**Exercise description**
Given the records below, pull every line with the word "menu" into the answer.

**Given records**
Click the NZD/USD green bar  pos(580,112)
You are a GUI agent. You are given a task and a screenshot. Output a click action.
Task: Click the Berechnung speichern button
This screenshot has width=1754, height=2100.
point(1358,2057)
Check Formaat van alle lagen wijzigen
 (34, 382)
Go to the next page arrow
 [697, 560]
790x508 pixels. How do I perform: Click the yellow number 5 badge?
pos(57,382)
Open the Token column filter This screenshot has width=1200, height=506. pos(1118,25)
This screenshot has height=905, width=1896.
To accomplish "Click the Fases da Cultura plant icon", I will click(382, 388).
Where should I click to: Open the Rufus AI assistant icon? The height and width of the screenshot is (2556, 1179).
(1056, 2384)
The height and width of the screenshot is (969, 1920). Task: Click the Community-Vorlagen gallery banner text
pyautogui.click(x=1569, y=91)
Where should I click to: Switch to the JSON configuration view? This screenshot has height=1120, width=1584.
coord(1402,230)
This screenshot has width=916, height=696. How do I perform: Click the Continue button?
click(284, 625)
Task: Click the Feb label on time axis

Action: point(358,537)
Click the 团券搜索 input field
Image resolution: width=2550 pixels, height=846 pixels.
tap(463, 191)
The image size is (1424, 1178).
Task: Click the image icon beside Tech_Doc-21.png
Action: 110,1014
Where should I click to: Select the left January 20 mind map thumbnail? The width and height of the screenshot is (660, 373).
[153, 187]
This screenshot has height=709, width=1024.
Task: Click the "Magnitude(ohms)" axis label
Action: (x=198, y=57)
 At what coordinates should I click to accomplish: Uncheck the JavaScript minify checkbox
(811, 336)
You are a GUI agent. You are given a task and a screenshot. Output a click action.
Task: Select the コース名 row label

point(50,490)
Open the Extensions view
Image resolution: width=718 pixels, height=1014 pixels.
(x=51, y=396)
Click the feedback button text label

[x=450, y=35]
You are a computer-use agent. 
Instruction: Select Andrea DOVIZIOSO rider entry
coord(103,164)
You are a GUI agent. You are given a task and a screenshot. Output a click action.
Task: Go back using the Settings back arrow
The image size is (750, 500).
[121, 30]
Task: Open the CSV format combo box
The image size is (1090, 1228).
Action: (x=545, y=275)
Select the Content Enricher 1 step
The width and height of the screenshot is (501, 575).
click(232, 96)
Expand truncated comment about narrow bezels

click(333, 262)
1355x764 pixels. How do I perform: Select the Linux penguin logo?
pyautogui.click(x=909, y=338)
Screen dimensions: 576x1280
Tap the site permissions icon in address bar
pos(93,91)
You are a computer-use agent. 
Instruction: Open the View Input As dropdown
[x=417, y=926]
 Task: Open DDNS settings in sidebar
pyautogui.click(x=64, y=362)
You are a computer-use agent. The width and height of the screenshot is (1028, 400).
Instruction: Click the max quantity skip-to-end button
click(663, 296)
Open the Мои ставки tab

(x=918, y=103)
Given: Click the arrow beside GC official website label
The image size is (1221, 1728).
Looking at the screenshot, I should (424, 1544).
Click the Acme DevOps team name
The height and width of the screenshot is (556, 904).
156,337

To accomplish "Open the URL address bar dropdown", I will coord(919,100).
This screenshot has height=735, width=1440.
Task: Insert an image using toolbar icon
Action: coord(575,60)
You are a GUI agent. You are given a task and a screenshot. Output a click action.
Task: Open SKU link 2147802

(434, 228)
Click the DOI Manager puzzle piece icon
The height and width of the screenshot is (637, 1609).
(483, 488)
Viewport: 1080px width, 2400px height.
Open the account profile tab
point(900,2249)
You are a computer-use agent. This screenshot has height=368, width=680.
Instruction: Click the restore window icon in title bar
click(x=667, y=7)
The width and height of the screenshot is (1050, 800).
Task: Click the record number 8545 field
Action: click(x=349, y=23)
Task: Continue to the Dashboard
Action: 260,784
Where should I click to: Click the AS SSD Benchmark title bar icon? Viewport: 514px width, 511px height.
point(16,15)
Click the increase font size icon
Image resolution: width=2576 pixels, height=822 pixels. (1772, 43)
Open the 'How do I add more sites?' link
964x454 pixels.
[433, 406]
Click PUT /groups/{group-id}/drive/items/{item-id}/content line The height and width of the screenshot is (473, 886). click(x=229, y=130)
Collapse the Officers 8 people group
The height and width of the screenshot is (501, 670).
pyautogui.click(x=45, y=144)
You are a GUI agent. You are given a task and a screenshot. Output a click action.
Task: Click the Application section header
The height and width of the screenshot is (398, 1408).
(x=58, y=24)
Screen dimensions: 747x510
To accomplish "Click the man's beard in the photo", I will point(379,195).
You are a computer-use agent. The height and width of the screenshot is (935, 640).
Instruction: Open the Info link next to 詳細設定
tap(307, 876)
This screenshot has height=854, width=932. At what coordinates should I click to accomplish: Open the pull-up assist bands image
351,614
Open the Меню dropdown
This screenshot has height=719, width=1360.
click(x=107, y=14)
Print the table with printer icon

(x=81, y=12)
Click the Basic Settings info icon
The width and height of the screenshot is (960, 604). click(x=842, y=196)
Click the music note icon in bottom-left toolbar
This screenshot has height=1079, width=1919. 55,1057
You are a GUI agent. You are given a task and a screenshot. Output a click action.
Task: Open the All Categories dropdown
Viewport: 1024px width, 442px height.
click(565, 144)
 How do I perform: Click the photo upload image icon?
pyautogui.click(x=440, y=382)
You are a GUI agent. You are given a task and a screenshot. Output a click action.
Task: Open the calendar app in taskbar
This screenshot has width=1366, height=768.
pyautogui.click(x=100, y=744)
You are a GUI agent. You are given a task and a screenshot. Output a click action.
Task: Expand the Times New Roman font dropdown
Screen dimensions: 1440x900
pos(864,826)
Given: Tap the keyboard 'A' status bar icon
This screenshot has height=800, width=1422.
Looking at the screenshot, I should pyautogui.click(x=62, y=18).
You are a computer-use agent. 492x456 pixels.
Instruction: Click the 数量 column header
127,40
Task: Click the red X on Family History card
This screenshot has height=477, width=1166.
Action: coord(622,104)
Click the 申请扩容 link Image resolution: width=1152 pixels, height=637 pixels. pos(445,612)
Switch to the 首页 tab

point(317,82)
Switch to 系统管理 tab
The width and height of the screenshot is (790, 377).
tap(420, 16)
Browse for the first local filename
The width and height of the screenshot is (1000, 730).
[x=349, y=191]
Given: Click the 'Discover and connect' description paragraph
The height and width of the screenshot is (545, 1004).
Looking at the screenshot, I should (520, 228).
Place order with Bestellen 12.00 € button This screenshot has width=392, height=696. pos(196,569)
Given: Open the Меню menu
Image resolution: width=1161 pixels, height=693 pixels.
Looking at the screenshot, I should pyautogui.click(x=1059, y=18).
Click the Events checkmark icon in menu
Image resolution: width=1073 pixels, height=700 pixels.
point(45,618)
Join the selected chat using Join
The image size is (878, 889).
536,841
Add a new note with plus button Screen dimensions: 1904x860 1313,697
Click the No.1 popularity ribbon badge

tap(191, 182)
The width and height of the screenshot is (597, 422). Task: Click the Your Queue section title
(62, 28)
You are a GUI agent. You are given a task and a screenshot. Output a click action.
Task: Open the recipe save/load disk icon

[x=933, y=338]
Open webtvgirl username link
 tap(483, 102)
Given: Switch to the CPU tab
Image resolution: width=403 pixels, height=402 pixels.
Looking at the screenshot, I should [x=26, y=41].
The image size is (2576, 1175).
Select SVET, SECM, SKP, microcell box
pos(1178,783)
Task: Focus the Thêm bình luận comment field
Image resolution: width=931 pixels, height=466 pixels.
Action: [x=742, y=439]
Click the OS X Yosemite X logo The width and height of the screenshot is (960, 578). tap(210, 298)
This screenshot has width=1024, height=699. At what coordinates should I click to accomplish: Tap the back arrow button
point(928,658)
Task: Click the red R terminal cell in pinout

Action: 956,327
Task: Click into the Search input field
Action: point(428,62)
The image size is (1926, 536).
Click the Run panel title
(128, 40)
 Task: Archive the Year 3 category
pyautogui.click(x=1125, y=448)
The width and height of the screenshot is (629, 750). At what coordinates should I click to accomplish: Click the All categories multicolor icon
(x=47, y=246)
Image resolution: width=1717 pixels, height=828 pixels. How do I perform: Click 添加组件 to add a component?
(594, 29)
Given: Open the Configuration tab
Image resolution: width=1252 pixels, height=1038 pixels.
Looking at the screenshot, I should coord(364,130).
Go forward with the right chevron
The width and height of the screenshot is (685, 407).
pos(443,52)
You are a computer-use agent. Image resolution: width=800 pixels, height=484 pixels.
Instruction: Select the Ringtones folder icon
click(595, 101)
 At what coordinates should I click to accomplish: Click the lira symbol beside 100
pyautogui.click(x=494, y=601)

**Your response**
Given: Open the Меню menu
Click the Events checkmark icon in menu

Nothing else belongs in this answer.